##### DATA SHOWN
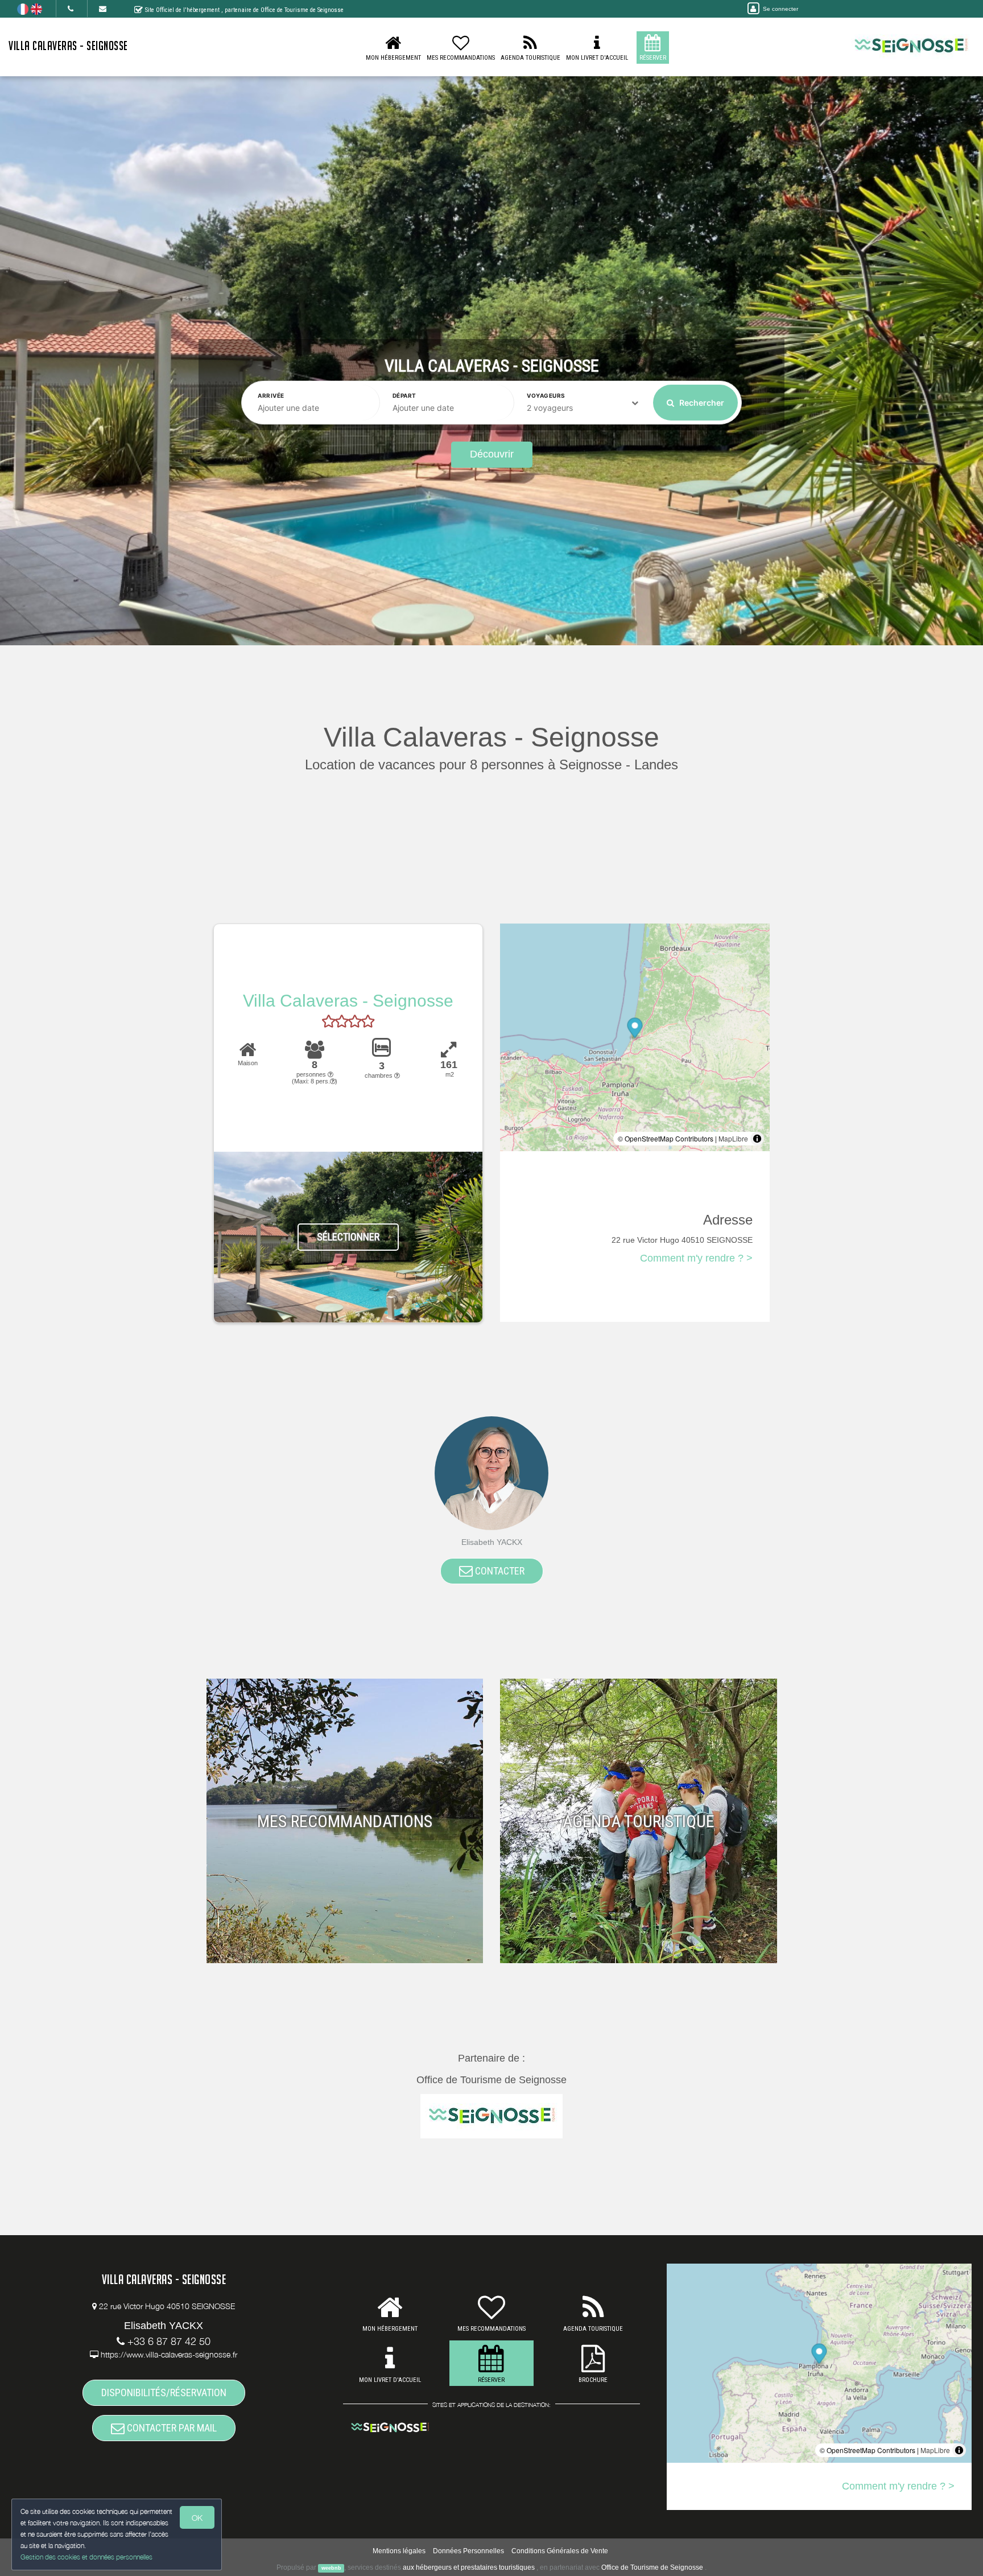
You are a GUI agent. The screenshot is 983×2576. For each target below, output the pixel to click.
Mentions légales (399, 2551)
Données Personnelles (468, 2551)
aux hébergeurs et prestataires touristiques (469, 2567)
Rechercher (701, 402)
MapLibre (733, 1138)
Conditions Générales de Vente (559, 2551)
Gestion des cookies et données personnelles (86, 2557)
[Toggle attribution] (757, 1138)
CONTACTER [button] (498, 1571)
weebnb (331, 2568)
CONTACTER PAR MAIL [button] (171, 2428)
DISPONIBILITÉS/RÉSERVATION (163, 2392)
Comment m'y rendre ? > (696, 1258)
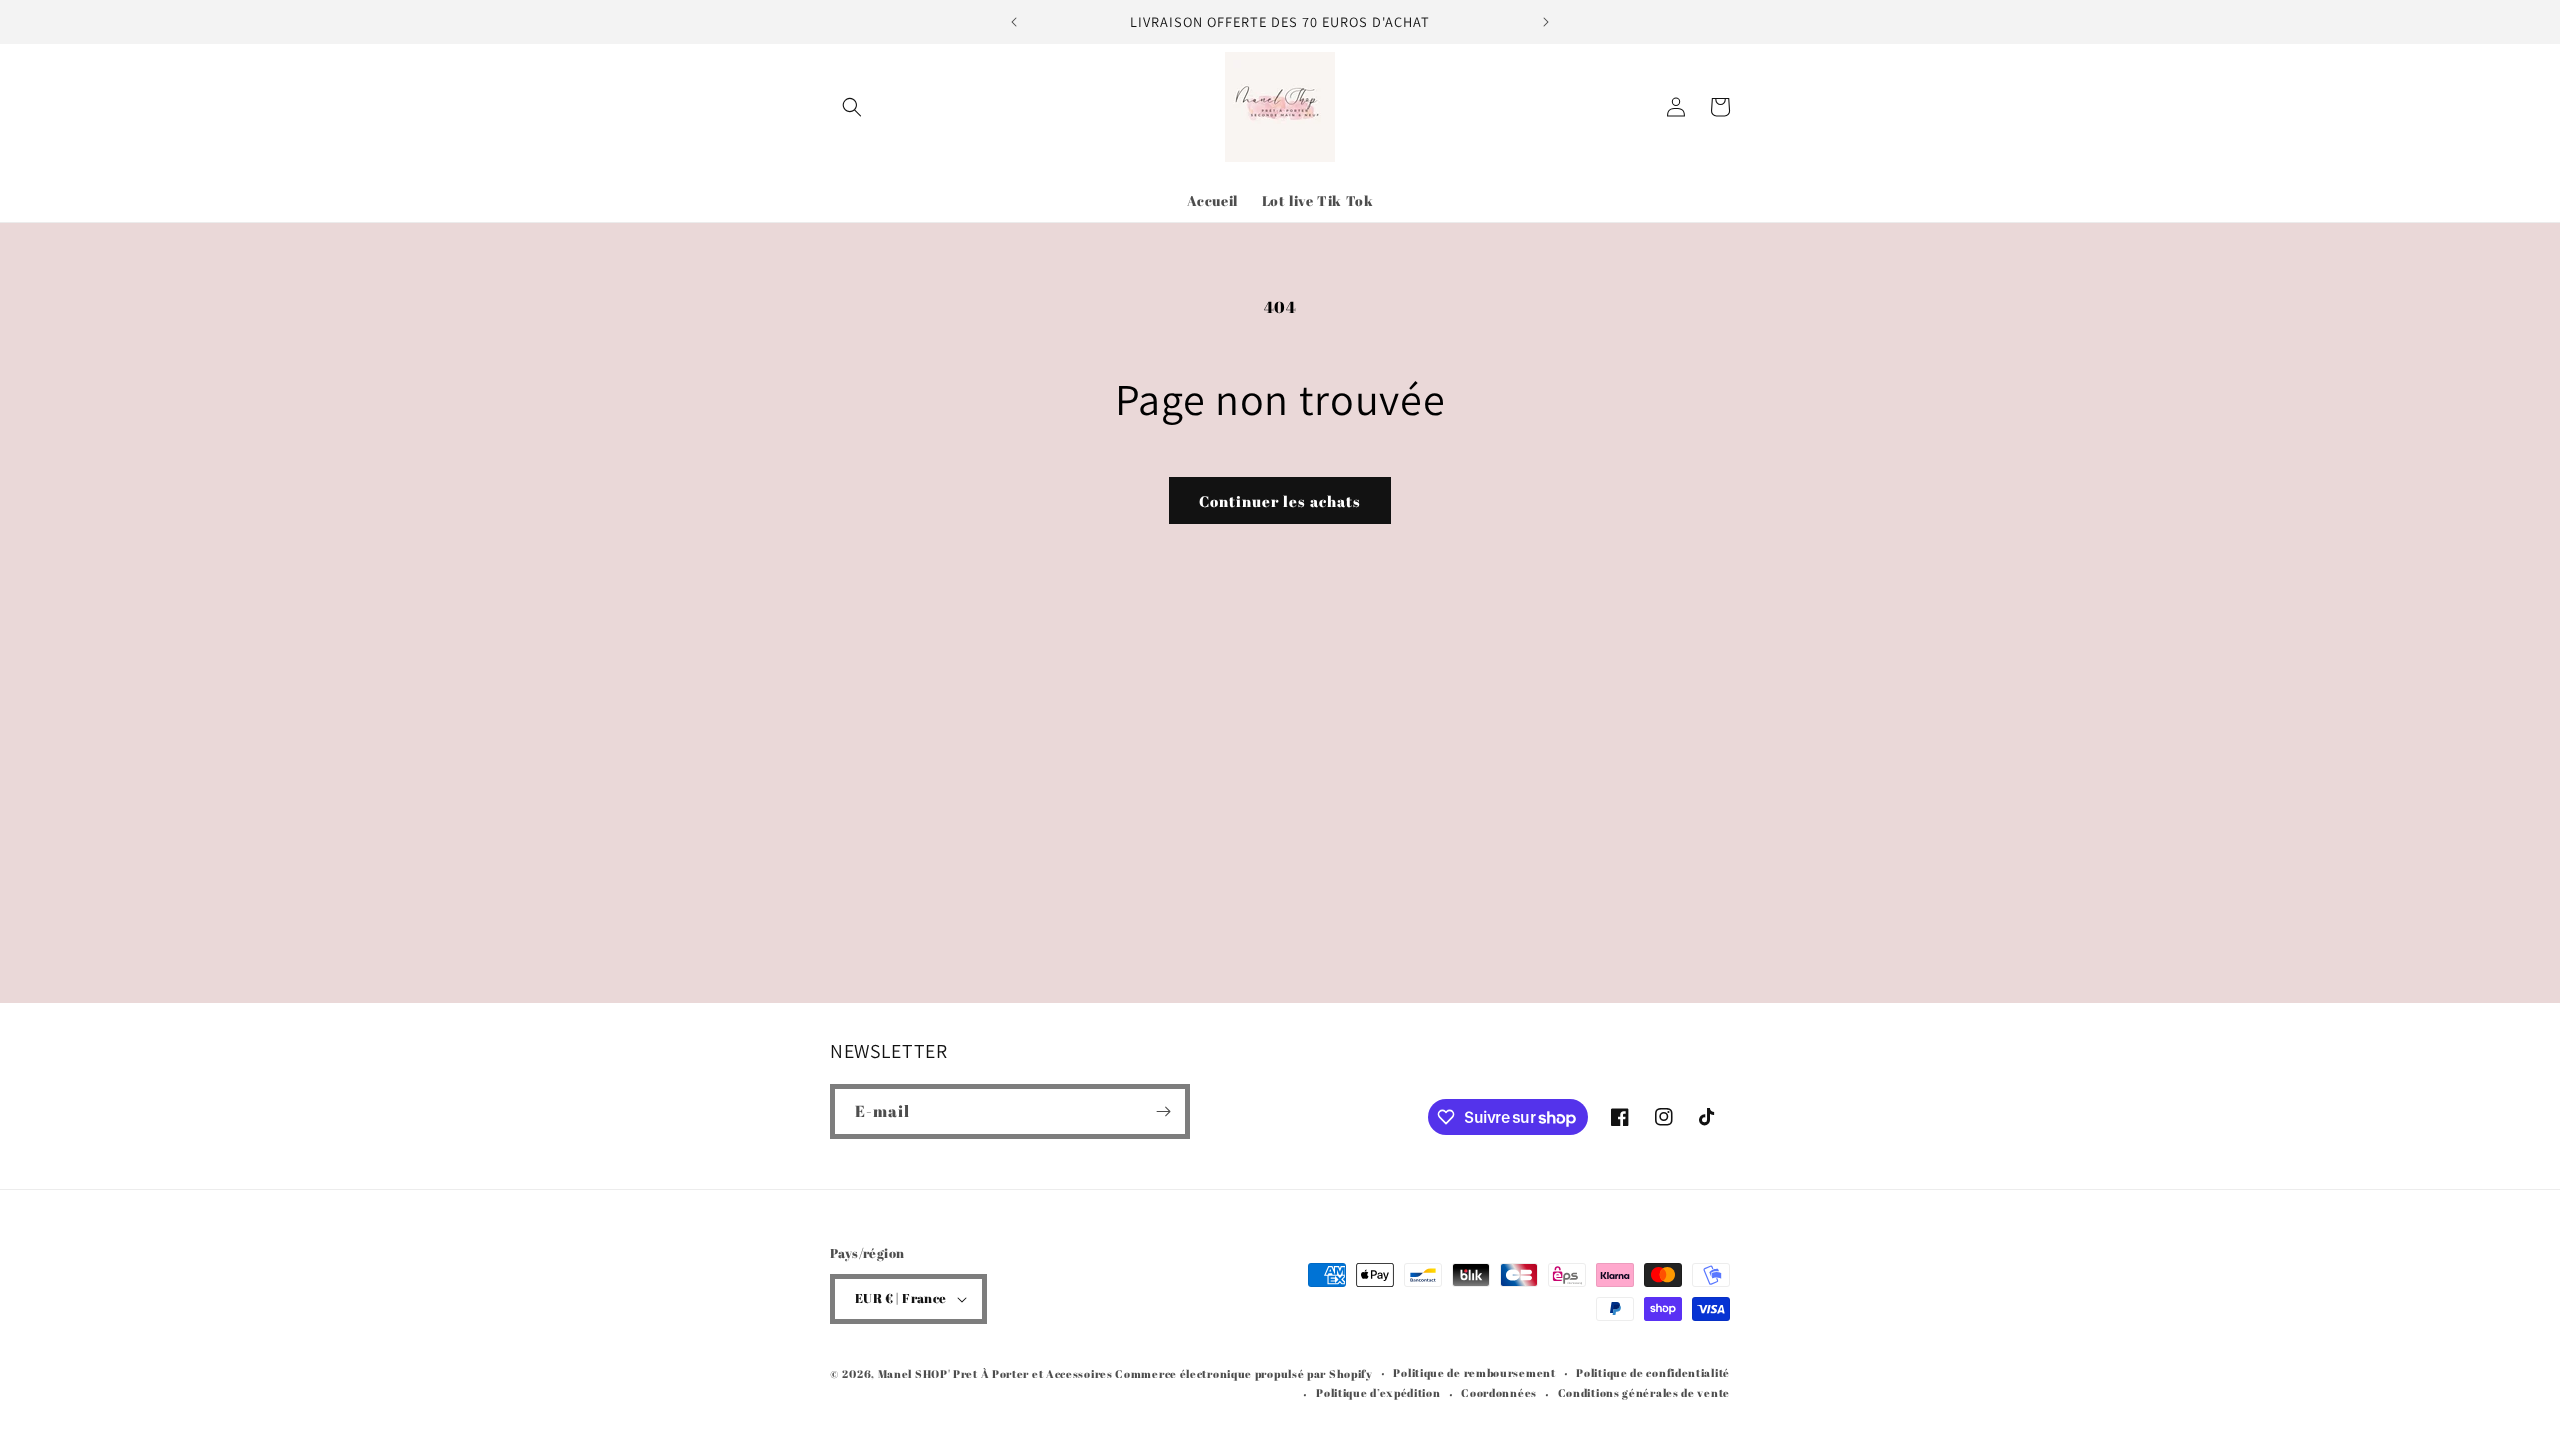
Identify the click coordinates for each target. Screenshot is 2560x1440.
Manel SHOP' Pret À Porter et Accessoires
##########
### ASSIGNMENT
Look above for the line with "MapLibre (733, 1138)" and the line with "CONTACTER PAR MAIL [button] (171, 2428)". Retype those two lines and every line between them exactly, adding nothing.

### RESPONSE AREA
MapLibre (733, 1138)
Conditions Générales de Vente (559, 2551)
Gestion des cookies et données personnelles (86, 2557)
[Toggle attribution] (757, 1138)
CONTACTER [button] (498, 1571)
weebnb (331, 2568)
CONTACTER PAR MAIL [button] (171, 2428)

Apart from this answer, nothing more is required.